Neuronal-glial interactions in rats fed a ketogenic diet

Glucose is the preferred energy substrate for the adult brain. However, during periods of fasting and consumption of a high fat, low carbohydrate (ketogenic) diet, ketone bodies become major brain fuels. The present study was conducted to investigate how the ketogenic diet influences neuronal-glial interactions in amino acid neurotransmitter metabolism. Rats were kept on a standard or ketogenic diet. After 21 days all animals received an injection of [1-C-13]glucose plus [1,2-C-13]acetate, the preferential substrates of neurons and astrocytes, respectively. Extracts from cerebral cortex and plasma were analyzed by C-13 and H-1 nuclear magnetic resonance spectroscopy and HPLC. Increased amounts of valine, leucine and isoleucine and a decreased amount of glutamate were found in the brains of rats receiving the ketogenic diet.

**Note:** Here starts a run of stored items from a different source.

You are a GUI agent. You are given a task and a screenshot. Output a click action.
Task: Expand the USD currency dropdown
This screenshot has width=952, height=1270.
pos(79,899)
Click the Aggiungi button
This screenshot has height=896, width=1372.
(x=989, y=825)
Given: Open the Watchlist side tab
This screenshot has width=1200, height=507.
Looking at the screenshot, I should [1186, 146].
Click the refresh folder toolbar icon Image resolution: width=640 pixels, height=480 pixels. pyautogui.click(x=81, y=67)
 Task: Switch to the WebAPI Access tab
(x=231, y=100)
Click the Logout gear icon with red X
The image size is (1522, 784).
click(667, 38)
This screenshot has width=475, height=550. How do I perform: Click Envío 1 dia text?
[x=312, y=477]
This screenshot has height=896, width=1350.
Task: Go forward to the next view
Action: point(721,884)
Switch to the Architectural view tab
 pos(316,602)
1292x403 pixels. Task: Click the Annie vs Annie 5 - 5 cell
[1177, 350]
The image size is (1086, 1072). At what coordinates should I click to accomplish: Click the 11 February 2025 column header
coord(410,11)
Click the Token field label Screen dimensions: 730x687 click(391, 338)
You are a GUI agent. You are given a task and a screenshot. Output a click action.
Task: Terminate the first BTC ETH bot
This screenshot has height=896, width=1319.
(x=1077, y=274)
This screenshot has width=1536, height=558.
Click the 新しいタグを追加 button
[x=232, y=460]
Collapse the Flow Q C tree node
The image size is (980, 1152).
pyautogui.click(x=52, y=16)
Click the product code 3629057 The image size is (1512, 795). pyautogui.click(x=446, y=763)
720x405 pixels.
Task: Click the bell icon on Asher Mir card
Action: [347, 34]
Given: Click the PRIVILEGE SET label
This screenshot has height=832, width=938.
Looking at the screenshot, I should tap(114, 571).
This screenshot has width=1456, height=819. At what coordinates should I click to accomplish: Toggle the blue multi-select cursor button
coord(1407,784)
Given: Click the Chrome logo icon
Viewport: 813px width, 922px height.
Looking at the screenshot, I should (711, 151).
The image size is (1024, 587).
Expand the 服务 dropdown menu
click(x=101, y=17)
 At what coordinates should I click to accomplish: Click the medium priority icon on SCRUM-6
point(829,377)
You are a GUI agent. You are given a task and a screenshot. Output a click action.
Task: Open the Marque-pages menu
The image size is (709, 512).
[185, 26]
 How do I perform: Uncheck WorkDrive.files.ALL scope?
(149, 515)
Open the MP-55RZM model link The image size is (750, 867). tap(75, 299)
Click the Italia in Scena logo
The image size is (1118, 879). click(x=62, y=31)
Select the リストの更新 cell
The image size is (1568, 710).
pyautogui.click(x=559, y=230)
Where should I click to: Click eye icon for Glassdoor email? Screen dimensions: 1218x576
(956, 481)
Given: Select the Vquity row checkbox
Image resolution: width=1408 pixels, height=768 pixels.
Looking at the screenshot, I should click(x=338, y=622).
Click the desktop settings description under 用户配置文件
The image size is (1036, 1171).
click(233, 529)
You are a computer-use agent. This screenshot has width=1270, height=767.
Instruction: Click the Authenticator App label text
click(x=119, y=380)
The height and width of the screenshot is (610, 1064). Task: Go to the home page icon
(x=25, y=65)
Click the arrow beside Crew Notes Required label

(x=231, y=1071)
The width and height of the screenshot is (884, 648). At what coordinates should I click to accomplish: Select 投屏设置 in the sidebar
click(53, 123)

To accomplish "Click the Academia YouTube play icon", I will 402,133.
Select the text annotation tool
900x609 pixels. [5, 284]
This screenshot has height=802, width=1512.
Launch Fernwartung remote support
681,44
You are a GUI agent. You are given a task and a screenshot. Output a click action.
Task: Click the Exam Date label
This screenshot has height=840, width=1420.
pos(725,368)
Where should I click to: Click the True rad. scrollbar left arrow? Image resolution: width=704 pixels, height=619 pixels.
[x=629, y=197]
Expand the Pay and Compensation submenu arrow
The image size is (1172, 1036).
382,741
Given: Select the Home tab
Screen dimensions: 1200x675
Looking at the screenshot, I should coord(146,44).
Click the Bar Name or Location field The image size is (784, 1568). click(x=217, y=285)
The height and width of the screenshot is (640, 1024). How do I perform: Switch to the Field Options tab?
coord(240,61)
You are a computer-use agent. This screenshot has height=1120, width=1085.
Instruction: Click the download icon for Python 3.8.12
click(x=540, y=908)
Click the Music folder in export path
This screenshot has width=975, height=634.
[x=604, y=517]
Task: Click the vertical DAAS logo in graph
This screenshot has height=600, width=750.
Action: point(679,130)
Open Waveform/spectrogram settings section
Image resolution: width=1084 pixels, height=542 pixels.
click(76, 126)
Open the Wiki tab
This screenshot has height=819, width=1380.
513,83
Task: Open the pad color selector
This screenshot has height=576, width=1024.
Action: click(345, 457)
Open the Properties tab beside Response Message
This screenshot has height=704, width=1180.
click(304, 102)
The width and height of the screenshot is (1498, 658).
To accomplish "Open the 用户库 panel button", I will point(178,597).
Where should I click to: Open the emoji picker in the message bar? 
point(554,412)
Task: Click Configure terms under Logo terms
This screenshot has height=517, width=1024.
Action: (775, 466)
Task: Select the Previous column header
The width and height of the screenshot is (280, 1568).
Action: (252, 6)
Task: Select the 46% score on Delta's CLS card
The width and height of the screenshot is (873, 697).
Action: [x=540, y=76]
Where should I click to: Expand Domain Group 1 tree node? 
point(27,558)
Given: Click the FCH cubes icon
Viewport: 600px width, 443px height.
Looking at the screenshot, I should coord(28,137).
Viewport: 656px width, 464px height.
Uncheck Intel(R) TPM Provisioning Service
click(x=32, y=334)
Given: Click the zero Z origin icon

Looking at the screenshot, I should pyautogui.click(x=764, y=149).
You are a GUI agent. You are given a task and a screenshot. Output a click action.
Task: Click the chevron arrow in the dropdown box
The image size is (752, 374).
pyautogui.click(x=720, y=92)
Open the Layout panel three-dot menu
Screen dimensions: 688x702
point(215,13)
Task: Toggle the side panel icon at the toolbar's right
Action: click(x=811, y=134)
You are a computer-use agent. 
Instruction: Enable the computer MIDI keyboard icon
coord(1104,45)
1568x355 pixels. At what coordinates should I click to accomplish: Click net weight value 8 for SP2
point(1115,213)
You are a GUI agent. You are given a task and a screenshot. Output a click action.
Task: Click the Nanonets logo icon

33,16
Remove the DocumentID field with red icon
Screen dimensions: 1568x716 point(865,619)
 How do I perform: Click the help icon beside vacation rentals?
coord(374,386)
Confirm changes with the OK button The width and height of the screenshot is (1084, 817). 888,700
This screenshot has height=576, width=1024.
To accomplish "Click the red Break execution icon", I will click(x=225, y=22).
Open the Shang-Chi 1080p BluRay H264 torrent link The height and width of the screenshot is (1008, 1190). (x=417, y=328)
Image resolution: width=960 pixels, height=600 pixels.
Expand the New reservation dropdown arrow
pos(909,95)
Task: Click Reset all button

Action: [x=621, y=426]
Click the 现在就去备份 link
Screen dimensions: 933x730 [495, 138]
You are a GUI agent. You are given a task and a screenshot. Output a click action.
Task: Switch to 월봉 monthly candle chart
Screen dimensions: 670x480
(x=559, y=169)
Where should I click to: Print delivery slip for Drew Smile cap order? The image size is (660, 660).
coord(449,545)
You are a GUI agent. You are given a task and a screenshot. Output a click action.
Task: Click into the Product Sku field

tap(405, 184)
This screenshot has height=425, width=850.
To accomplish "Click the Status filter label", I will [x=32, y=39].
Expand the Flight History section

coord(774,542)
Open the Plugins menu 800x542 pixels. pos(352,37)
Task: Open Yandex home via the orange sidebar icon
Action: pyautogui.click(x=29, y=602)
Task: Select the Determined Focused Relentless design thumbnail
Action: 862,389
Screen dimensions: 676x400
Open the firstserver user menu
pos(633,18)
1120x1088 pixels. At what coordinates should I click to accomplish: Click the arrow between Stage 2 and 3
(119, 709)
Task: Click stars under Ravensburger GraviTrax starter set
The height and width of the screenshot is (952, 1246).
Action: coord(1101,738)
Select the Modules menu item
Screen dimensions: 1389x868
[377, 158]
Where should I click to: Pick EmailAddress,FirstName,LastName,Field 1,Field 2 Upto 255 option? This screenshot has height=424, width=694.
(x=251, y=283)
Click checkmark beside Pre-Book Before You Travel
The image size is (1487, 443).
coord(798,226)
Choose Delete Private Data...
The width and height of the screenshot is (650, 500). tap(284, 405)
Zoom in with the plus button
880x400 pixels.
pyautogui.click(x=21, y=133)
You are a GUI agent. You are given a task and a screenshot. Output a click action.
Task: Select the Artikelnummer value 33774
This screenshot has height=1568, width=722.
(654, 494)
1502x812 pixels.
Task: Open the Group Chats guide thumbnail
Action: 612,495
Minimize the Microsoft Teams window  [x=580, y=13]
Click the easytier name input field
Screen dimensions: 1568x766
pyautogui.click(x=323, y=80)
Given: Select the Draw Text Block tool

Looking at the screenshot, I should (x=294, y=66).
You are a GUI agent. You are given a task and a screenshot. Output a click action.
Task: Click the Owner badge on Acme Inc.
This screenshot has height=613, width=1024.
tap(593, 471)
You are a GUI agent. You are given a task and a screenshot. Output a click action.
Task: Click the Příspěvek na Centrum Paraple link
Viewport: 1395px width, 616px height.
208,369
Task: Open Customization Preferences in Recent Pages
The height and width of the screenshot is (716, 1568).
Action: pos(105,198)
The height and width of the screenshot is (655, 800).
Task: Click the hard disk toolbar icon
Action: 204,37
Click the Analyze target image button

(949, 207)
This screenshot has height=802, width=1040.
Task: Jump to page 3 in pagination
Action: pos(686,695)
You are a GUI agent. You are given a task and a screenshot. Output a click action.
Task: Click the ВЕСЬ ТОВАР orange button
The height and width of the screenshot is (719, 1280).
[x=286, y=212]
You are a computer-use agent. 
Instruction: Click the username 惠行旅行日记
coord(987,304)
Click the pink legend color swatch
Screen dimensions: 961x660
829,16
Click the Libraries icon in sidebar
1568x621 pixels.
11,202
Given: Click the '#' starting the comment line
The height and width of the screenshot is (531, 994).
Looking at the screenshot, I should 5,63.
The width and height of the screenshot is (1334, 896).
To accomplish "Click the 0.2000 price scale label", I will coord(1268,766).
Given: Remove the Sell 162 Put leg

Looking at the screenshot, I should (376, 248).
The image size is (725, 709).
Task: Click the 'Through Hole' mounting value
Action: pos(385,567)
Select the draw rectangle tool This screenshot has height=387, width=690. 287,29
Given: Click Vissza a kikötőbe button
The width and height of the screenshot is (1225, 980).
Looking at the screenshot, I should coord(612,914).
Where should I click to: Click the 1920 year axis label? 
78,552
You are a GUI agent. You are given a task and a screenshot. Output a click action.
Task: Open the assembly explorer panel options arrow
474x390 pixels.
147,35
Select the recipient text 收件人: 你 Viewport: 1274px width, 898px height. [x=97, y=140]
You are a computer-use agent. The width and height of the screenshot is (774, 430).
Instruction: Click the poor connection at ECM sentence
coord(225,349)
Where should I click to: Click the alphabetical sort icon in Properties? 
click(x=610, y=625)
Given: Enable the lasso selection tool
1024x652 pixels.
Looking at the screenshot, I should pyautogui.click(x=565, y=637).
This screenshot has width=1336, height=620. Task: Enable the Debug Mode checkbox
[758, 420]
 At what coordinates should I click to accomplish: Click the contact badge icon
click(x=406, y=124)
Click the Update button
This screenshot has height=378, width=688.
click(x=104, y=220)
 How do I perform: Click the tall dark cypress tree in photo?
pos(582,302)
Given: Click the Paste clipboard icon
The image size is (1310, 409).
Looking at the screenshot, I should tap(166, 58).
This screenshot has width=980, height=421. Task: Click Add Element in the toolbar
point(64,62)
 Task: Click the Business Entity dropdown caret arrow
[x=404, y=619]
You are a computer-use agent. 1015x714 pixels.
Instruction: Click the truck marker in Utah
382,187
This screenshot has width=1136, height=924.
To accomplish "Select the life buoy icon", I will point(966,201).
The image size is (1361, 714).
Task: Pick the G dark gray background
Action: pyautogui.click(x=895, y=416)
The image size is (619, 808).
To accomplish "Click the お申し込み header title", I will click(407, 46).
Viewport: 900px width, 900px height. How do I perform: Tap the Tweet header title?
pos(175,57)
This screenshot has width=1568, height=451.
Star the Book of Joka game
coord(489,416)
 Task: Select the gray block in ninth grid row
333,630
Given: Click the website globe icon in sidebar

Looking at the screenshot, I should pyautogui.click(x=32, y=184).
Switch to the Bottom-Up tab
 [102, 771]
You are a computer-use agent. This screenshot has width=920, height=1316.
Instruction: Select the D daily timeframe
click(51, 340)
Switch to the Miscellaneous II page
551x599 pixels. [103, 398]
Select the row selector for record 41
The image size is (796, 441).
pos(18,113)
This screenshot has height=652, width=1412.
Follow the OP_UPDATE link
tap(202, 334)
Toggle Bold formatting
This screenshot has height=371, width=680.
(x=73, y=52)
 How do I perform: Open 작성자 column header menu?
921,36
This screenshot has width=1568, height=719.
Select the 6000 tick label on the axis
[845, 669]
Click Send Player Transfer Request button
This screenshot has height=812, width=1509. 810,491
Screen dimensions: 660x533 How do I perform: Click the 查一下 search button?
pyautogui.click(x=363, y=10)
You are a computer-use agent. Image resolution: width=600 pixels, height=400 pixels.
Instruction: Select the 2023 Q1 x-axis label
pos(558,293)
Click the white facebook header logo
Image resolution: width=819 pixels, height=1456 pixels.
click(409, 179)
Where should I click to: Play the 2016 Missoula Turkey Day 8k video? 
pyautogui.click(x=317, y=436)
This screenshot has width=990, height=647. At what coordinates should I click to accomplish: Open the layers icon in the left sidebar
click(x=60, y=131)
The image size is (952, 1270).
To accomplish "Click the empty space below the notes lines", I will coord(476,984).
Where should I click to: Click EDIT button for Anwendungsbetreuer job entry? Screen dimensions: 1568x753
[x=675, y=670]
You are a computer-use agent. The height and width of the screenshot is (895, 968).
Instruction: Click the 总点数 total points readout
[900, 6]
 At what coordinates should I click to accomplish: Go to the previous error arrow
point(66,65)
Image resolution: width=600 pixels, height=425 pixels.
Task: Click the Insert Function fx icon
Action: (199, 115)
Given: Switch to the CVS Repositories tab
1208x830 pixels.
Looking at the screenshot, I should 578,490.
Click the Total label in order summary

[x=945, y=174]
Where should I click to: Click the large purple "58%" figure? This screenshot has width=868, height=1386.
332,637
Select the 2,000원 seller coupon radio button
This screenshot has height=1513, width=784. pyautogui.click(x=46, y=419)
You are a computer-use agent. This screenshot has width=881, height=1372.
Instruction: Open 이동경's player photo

Glycolysis was decreased in ketotic rats compared with controls, evidenced by the reduced amounts of [3-C-13]alanine and [3-C-13]lactate. Additionally. neuronal oxidative metabolism of [1-C-13]glucose was decreased in ketotic rats compared with controls, since amounts of [4-C-13]glutamate and [4-C-13]glutamine were lower than those of controls. Although the amount of glutamate from [1-C-13]glucose was decreased, this was not the case for GABA, indicating that relatively more [4-C-13]glutamate is converted to GABA. Astrocytic metabolism was increased in response to ketosis, shown by increased amounts of [4,5-C-13]glutamine, [4,5-C-13]glutamate, [1,2-C-13]GABA and [3,4-C-13]-[1,2-(13)]aspartate derived from [1,2-C-13]acetate. The pyruvate carboxylation over dehydrogenation ratio for glutamine was increased in the ketotic animals compared to controls, giving further indication of increased astrocytic metabolism. Interestingly, pyruvate recycling was higher in glutamine than in glutamate in both groups of animals. An increase in this pathway was detected in glutamate in response to ketosis. The decreased glycolysis and oxidative metabolism of glucose as well as the increased astrocytic metabolism, may reflect adaptation of the brain to ketone bodies as major source of fuel. (C) 2006 Elsevier Ltd. All rights reserved.